By the time we arrived in Bangkok it was dark and we weren’t entirely sure where the bus had dropped us off so we flagged down a local taxi, made sure he turned on his meter and showed him the map that the hotel had sent us. I don’t think the map was very helpful because he rang them up for directions before we sped off. After about 15 minutes, a bit of a wrong turn and another phone call we arrived, exhausted, hungry and in need of a shower.
We decided to tackle the hunger first as it was getting late. Unfortunately there didn’t seem to be any restaurants close by our hotel. Eventually we found somewhere that looked open and what a surreal experience that turned out to be… The decor of the restaurant was like a standard local diner except that it was decorated for Christmas with a small tree and tinsel hanging from the ceiling. The waitress brought menus across but they didn’t have any English translation (or pictures) so, as we have learnt is usual in such situations in Asia, she drafted in another diner who did speak English to take our order, he tentatively went through a few of the dishes but we jumped on fried rice and ordered two plates with beer. As we were waiting for the food we noticed the TV in the corner was showing a Pirates of the Caribbean film but this was quickly replaced by a very drunk man singing karaoke… Seemingly for our benefit he was choosing songs in English. Our food was brought across by the young waiter and I have never seen anyone mince as convincingly as him except in TV comedy sketches! The food was tasty, but by this stage everything was just a little bit too strange, and we refused their offers of more beer, or for us to join in with the karaoke and hastily paid the bill!

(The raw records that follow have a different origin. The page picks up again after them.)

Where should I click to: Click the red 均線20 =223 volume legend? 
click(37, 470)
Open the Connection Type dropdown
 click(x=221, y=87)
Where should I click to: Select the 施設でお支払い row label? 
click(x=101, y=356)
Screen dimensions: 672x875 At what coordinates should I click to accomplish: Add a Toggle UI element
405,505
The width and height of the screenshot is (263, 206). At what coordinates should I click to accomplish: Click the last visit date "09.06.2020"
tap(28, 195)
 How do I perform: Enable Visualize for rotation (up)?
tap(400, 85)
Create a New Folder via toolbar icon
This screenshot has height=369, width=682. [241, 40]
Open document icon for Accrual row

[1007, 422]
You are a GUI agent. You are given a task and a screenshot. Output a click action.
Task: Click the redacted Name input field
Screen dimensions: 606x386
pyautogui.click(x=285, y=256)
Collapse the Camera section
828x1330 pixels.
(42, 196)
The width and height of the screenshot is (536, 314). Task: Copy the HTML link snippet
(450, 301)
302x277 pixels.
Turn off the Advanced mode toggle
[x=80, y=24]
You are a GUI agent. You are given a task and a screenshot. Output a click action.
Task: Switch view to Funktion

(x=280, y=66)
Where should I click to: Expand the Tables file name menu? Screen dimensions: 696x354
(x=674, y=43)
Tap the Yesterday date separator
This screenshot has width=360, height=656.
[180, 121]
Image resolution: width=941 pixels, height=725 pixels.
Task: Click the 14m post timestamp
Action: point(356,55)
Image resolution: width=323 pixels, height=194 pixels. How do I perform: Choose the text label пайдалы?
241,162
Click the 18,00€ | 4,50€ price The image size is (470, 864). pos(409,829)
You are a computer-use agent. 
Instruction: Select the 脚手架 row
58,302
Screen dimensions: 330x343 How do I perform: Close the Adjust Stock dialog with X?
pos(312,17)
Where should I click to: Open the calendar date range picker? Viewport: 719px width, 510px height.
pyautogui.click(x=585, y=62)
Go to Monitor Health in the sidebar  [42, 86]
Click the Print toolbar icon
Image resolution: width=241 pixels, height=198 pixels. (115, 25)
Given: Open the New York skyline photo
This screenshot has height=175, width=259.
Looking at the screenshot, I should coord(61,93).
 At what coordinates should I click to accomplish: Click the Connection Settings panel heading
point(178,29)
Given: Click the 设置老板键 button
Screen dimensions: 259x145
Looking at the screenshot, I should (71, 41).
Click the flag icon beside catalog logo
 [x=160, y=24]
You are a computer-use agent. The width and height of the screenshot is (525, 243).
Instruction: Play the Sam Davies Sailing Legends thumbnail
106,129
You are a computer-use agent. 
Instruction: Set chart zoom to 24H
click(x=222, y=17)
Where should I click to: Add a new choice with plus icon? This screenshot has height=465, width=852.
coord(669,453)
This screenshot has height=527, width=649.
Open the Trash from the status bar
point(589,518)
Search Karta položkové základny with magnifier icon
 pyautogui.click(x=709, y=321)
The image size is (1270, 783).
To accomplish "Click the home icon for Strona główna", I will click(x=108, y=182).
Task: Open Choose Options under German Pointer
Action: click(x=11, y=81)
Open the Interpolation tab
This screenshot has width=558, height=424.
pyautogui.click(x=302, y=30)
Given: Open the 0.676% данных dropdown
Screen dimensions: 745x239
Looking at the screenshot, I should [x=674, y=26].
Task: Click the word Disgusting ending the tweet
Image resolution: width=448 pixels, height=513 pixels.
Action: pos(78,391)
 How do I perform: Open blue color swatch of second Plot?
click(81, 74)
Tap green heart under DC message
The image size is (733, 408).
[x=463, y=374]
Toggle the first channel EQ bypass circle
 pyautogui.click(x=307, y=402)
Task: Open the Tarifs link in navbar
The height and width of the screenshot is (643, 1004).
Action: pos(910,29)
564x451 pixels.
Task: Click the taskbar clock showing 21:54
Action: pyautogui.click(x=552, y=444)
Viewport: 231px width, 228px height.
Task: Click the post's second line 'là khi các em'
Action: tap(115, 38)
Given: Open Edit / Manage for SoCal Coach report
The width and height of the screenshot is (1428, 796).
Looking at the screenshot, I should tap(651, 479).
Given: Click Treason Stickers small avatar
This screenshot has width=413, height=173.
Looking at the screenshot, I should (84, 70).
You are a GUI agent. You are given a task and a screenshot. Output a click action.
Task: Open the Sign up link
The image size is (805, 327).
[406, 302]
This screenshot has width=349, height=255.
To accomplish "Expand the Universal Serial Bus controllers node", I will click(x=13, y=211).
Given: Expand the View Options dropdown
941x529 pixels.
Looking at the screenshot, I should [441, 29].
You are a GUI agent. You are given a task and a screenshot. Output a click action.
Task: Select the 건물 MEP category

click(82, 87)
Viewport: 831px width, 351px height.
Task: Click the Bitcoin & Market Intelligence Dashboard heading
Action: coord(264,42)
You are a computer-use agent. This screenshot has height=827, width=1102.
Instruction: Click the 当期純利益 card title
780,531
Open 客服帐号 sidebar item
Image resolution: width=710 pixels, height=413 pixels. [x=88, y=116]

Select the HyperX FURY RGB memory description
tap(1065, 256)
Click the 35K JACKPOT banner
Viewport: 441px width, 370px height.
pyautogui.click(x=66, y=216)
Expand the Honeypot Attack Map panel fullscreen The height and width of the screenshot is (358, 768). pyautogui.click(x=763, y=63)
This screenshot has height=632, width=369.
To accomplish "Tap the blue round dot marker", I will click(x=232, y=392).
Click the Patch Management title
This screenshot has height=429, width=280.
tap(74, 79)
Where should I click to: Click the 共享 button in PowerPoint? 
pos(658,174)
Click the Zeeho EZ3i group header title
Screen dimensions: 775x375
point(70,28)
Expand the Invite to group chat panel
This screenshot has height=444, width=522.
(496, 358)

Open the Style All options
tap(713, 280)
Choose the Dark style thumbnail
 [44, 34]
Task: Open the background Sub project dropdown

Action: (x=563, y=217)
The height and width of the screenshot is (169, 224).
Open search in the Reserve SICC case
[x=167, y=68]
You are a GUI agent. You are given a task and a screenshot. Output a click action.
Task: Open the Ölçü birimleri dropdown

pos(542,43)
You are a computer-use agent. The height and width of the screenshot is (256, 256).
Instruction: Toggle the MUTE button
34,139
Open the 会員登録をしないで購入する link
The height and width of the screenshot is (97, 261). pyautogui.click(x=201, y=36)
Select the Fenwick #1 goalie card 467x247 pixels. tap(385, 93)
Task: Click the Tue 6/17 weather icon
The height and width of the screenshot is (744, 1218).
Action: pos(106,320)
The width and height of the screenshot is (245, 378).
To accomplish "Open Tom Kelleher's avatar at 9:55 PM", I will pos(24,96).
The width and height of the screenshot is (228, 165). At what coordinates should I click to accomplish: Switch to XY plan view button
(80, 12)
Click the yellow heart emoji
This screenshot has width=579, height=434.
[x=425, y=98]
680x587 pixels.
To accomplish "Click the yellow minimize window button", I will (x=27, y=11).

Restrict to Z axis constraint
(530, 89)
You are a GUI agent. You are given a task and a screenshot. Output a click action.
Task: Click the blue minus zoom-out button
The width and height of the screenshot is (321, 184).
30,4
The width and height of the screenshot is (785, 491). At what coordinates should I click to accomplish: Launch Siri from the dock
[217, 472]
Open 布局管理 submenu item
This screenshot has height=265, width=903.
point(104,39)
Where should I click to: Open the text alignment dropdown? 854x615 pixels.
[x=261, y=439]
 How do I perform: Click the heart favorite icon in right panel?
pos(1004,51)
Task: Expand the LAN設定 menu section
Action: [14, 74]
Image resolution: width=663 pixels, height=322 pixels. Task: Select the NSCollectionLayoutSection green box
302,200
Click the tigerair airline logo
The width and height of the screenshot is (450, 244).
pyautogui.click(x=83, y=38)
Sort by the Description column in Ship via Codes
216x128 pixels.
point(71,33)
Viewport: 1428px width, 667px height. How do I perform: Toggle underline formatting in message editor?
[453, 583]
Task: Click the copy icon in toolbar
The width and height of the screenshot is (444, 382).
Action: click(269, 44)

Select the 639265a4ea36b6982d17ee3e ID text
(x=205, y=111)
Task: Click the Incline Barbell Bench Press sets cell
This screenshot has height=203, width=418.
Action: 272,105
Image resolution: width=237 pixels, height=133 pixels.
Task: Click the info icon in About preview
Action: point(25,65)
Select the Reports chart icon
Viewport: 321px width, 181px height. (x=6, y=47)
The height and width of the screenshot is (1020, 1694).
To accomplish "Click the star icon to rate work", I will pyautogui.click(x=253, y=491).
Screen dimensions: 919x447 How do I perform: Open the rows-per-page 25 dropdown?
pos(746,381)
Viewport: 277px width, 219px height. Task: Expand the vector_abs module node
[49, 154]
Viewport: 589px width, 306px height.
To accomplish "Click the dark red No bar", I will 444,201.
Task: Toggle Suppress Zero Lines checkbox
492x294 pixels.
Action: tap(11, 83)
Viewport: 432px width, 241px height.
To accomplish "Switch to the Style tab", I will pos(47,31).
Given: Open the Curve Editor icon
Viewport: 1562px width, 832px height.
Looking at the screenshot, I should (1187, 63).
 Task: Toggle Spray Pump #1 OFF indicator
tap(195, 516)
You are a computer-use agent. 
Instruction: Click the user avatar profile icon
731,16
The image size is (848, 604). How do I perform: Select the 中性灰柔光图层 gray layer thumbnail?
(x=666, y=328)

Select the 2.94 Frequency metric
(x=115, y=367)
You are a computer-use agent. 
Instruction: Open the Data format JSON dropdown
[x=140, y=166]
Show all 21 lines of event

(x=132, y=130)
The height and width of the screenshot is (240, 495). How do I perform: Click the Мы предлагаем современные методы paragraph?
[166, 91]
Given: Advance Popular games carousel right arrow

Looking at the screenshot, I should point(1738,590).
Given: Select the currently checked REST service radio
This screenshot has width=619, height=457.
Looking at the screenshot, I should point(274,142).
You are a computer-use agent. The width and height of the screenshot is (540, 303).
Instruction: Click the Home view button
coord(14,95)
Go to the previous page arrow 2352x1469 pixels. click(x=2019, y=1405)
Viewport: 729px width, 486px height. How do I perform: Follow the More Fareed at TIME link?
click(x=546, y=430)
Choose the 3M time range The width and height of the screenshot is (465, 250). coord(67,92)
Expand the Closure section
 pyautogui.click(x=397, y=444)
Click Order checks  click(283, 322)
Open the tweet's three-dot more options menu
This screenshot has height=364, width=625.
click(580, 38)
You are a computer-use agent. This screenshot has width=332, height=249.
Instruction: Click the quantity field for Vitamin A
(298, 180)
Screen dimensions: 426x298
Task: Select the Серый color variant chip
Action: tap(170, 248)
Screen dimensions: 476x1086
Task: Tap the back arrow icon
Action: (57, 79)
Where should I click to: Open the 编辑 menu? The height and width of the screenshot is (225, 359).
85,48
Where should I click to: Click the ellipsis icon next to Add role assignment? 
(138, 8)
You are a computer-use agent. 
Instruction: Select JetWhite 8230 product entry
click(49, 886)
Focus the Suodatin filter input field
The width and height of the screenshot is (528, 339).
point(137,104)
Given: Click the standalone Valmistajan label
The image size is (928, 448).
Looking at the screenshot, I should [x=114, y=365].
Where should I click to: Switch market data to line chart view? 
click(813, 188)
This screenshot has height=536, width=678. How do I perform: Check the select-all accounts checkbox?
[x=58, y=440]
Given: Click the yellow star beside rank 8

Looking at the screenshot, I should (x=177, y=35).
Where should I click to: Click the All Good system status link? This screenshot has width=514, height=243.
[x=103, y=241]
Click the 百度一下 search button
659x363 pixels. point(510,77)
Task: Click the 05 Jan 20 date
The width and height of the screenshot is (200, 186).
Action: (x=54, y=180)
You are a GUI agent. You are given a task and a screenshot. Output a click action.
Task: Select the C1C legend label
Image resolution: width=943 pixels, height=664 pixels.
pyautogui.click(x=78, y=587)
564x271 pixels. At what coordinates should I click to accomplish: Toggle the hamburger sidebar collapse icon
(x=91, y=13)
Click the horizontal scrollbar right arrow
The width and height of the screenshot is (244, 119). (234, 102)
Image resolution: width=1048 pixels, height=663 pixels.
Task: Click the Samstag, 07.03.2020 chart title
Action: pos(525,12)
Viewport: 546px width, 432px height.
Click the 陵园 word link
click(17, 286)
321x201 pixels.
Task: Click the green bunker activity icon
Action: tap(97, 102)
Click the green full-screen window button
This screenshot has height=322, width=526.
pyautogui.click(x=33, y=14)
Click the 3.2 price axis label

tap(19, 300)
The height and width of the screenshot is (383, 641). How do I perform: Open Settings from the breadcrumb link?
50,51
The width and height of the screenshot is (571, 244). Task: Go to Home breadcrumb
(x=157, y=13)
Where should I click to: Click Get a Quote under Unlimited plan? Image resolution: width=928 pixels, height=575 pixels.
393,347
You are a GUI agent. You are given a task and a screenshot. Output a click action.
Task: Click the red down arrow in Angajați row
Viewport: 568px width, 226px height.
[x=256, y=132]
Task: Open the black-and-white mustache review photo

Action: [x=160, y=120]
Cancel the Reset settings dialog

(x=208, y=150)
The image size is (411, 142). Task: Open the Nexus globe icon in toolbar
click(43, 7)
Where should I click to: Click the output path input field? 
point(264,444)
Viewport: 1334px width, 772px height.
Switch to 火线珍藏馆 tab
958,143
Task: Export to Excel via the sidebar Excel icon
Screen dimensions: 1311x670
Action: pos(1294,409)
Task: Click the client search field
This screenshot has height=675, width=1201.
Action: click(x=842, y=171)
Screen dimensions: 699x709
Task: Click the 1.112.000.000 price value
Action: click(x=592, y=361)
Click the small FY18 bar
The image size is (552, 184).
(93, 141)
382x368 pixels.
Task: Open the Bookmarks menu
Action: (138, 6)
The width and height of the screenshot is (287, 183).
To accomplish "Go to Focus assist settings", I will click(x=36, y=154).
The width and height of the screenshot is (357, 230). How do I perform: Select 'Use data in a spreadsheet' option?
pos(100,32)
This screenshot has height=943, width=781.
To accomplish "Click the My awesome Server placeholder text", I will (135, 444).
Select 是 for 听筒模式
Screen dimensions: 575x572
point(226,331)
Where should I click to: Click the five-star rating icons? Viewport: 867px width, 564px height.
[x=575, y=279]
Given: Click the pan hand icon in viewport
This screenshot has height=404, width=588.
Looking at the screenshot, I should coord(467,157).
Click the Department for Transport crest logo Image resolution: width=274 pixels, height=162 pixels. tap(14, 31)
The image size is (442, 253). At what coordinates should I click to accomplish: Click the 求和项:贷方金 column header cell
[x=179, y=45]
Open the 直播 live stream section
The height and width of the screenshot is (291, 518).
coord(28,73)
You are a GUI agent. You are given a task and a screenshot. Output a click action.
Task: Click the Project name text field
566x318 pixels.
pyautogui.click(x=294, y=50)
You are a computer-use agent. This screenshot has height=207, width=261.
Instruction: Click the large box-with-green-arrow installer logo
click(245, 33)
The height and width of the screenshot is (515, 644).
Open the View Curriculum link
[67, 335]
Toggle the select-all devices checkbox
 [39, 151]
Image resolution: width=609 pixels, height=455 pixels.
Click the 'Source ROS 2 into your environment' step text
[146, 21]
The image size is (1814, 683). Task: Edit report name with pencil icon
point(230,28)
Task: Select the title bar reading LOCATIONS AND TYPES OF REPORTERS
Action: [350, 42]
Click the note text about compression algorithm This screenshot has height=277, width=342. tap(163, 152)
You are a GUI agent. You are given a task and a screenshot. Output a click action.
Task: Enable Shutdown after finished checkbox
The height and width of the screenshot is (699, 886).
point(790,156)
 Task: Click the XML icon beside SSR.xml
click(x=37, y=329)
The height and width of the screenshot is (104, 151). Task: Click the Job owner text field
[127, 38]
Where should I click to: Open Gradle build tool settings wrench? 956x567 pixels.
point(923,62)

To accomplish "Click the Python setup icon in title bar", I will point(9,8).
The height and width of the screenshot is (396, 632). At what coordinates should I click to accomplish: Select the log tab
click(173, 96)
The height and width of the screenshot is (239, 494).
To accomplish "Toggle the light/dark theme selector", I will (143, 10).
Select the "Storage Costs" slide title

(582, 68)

Proof that we didn’t dream up the strange karaoke bar restaurant
The next morning we’d arranged to meet up with Khun, a friend we’d made in Mongolia, who was back in his home country of Thailand for a holiday from his studies in America. Originally he’d hoped to take us on a tour of the Grand Palace, but due to the ongoing political protests in Bangkok we decided to change plans and head away from the centre to the weekend Chatuchak market. To get there was a crash course in Bangkok’s public transport – fantastic! First up was the San Saep canal boats. Khun explained that Bangkok once had hundreds of canals and is known as the ‘Venice of the East’. Henceforth, Andrew christened these ferries Bangkok vaporettos after the water buses in Venice.
‘Bangkok vaporetto’, outside and in!
The market was great. It’s one of the world’s largest outdoor markets and was full of clothes, souvenirs, Buddhists charms and trinkets, as well as food and just about anything you can imagine in the shape of an elephant.
A mish-mash of colours in the Chatuchak market
We must have been more worn out than we’d realised from the long bus journey because we spent most of the next few days chilling in the apartment that we’d rented for the remainder of the week. Catching up on sleep, cooking for ourselves and swimming in the apartment block’s pool.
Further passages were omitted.